Andrew Leoncelli, a former Australian Football League (AFL) player, told the Australian Broadcasting Corporation (ABC) that he was sitting in the fourth row of the plane.

He described the moment the disruptive man ran to the front of the plane and tried to enter the cockpit shortly after take-off.

“He started saying, ‘I need to see the pilot. I need to see the pilot,’” Leoncelli said, adding that the staff was telling the man to sit down and return to his seat.

“Then he started going louder: ‘No I need to see the pilot.’ And got louder and louder and eventually they screamed for help,” he continued.

“So that’s when I jumped up.”

He then confronted the man, who was reportedly holding a large object with what appeared to be antennas coming off it.

“I said, ‘Mate, get back to your f***ing seat.’”

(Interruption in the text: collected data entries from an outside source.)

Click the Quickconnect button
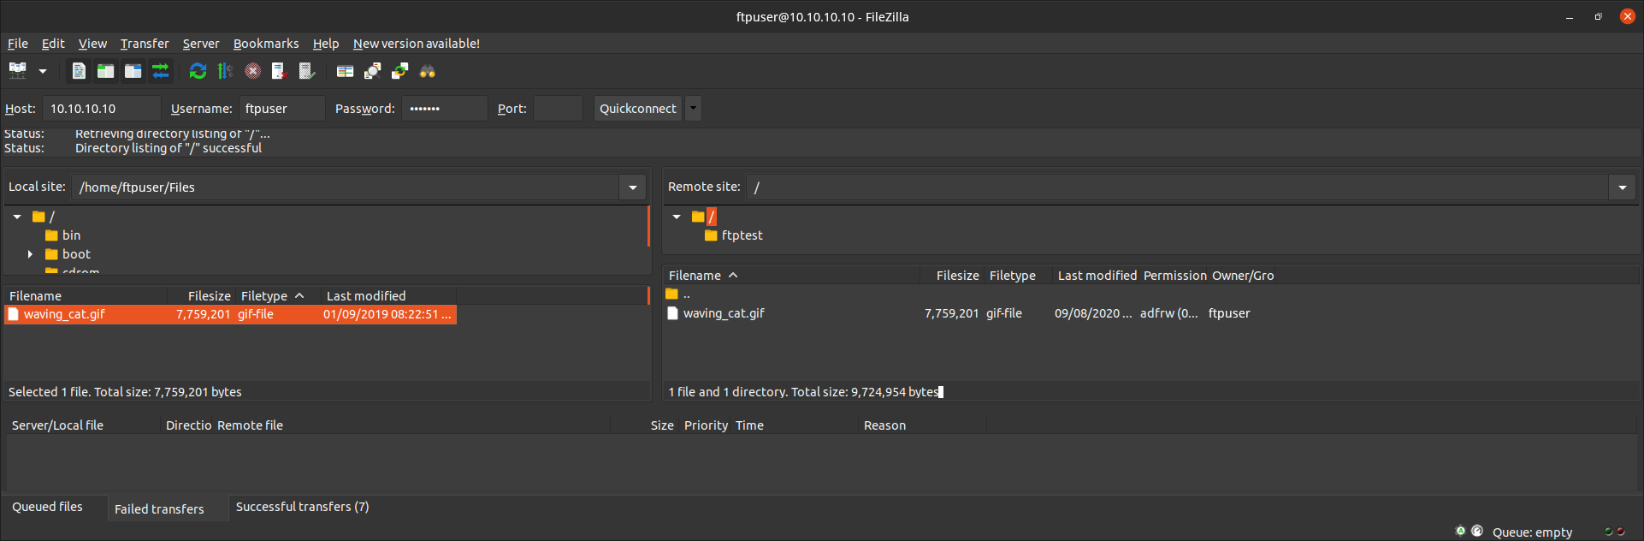coord(637,109)
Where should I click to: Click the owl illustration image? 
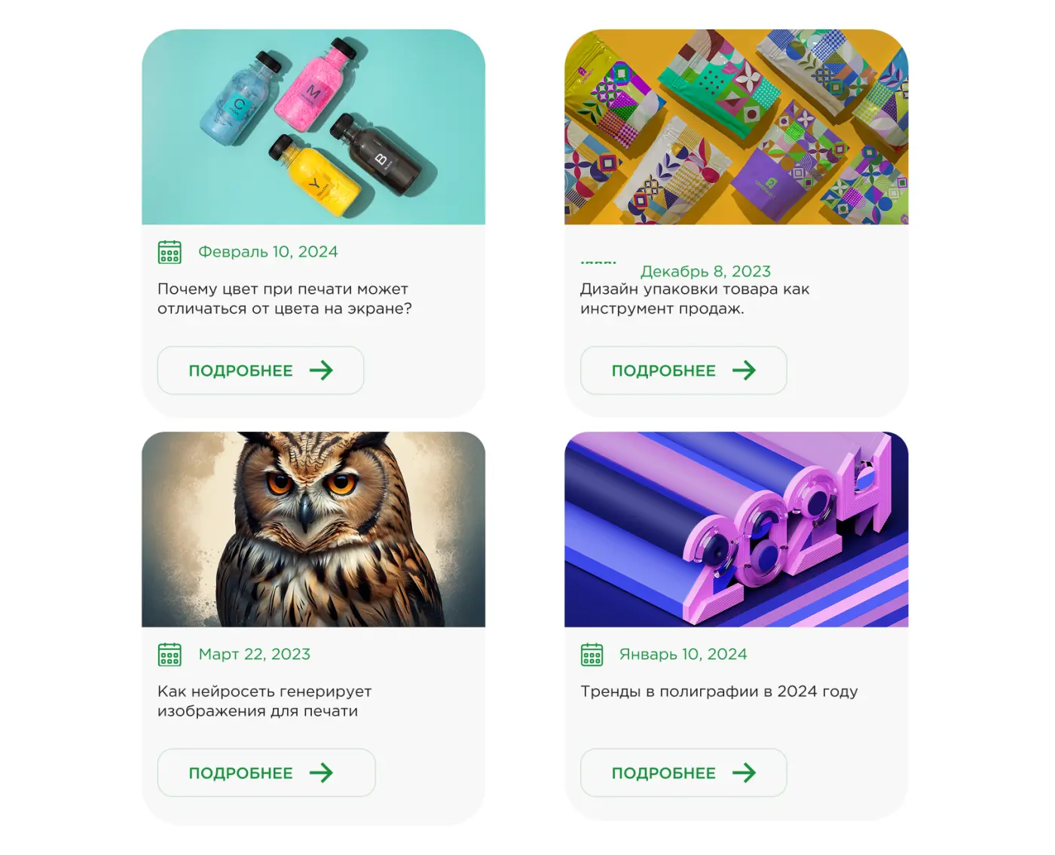tap(313, 529)
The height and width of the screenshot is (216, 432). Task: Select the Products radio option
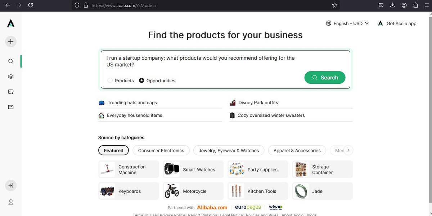tap(110, 81)
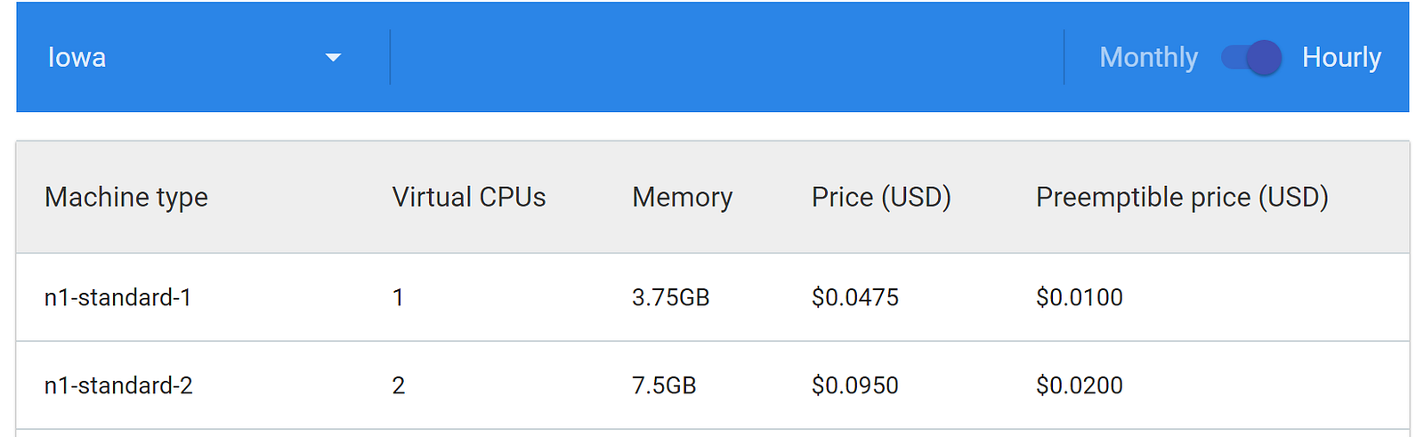Click the $0.0200 preemptible price

[1080, 385]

At that point, the would-be hijacker told Leoncelli that he was going to “blow the f***ing plane up.”

“He was a man on a mission and he was pacing from one foot to the other, like a cat on a hot tin roof,” Leoncelli said, describing the man as “agitated.”

The man then ran towards the back of the plane, and airline staff “basically jammed his head into the carpet and put the restraints things on him and then sat on him.”

The crew then grabbed the bizarre object he had been holding, with which he had threatened to blow up the plane, and walked back to the front of the plane. According to Leoncelli, the object was large, black, metallic, and about the size of a watermelon.

“[There were] two sort of short, antenna things and it looked like it had a socket for an iPhone to go into,” he said.

The incident, which occurred on Wednesday, forced the plane to return to Melbourne, and the disruptive passenger – 25-year-old Sri Lankan national Manodh Marks – was detained by airport security upon landing.

Australian authorities are currently conducting an investigation, and Marks is facing two charges for violating the Crimes Aviation Act, according to 9 News.

Victoria Police Commissioner Graham Ashton says the incident is not terror-related, and that the object in question was not a bomb, but rather a “music speaker, about the size of a shoe.”

The suspect’s lawyer told a court that he has a history of mental illness, 9 News reported.

Marks will appear in court for a committal hearing on August 24.